YOUR INSTRUCTIONS:
Keep only the lines that hold the string "supporters", filtering out the rest of the entries below.

┌──

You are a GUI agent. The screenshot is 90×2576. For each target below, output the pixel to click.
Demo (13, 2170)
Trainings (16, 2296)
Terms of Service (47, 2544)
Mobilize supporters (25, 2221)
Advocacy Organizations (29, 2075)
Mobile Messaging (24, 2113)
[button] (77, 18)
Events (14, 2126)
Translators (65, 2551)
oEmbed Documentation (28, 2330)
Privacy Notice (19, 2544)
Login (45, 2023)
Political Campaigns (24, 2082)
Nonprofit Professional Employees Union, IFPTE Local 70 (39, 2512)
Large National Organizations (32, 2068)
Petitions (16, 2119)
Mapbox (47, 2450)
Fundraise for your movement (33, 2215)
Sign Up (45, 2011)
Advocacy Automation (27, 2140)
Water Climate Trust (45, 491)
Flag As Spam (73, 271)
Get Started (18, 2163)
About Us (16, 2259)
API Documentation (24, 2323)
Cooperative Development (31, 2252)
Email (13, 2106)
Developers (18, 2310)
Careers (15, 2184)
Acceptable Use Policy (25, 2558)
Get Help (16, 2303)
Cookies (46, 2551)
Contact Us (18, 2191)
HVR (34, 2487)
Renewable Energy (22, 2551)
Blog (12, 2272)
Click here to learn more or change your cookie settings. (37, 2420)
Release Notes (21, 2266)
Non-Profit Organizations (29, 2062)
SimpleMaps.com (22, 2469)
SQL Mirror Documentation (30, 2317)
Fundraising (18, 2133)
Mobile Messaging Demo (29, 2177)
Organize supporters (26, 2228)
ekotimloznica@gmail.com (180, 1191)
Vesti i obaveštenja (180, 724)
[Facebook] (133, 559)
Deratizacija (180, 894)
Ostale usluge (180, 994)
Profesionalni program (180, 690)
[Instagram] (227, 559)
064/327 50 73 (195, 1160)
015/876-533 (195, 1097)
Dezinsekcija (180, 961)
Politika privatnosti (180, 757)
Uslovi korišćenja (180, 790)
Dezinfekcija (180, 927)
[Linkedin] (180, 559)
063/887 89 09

└──

YOUR RESPONSE:
Mobilize supporters (25, 2221)
Organize supporters (26, 2228)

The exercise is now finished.